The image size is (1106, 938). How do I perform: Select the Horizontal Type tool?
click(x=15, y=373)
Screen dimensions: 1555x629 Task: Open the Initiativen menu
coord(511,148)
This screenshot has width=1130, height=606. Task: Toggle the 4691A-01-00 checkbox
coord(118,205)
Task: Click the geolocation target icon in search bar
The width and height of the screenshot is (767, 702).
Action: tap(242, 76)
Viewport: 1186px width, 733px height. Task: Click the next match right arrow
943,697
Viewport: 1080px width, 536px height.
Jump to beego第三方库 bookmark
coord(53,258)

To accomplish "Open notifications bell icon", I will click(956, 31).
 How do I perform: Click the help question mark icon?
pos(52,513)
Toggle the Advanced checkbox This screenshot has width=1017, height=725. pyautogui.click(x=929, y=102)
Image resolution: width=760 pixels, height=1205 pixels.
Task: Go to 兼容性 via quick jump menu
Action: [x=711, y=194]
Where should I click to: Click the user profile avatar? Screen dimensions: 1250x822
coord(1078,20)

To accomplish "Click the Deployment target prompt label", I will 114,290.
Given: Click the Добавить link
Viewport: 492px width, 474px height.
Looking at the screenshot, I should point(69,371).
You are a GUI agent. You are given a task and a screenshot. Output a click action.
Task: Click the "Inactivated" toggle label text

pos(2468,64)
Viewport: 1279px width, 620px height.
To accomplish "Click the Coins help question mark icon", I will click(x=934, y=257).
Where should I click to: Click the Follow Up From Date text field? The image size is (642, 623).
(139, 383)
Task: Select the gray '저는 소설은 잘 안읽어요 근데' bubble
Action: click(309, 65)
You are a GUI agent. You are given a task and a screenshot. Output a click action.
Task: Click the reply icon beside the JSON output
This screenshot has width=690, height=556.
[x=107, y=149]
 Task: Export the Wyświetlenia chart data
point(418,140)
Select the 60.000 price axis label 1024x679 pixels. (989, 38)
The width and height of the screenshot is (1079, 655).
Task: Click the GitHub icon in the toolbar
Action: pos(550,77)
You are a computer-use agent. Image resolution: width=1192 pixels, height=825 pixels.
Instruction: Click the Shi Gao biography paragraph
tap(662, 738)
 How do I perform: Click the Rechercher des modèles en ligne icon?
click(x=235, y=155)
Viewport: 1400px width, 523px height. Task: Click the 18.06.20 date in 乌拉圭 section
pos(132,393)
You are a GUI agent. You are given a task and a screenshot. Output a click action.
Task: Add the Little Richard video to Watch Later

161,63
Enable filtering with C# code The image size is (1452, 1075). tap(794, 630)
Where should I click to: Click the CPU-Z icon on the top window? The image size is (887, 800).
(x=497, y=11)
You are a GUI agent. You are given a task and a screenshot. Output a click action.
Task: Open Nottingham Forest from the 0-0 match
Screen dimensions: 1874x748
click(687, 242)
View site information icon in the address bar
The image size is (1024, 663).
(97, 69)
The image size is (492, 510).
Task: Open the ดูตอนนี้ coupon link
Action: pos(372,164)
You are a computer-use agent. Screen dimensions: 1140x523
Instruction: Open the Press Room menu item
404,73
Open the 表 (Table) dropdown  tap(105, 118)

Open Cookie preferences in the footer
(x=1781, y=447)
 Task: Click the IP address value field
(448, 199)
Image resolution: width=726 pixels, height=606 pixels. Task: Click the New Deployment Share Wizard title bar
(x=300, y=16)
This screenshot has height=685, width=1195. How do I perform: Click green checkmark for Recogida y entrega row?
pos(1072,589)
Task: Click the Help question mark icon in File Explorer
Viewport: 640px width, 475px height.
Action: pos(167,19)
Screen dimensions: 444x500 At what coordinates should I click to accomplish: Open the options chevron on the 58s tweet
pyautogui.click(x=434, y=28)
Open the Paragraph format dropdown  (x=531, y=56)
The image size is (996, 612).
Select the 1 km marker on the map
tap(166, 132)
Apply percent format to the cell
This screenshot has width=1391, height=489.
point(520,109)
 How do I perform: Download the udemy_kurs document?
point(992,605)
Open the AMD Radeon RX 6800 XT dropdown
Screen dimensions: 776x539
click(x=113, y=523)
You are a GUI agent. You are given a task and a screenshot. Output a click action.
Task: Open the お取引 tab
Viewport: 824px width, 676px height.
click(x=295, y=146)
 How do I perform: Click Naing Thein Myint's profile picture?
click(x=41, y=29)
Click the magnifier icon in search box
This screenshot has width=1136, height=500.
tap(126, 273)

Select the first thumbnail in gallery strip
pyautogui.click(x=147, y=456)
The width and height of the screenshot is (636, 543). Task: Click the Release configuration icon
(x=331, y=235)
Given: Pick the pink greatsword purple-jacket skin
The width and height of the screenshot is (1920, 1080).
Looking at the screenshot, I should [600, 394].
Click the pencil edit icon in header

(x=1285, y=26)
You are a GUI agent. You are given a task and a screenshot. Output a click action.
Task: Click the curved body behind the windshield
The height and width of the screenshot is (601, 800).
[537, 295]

## [TASK]
Scan the data above for the word "computer". Copy every line in which it is found.

## [RESPONSE]
You are a computer-use agent. Image resolution: width=1192 pixels, height=825 pixels.
You are a computer-use agent. Screen dimensions: 1140x523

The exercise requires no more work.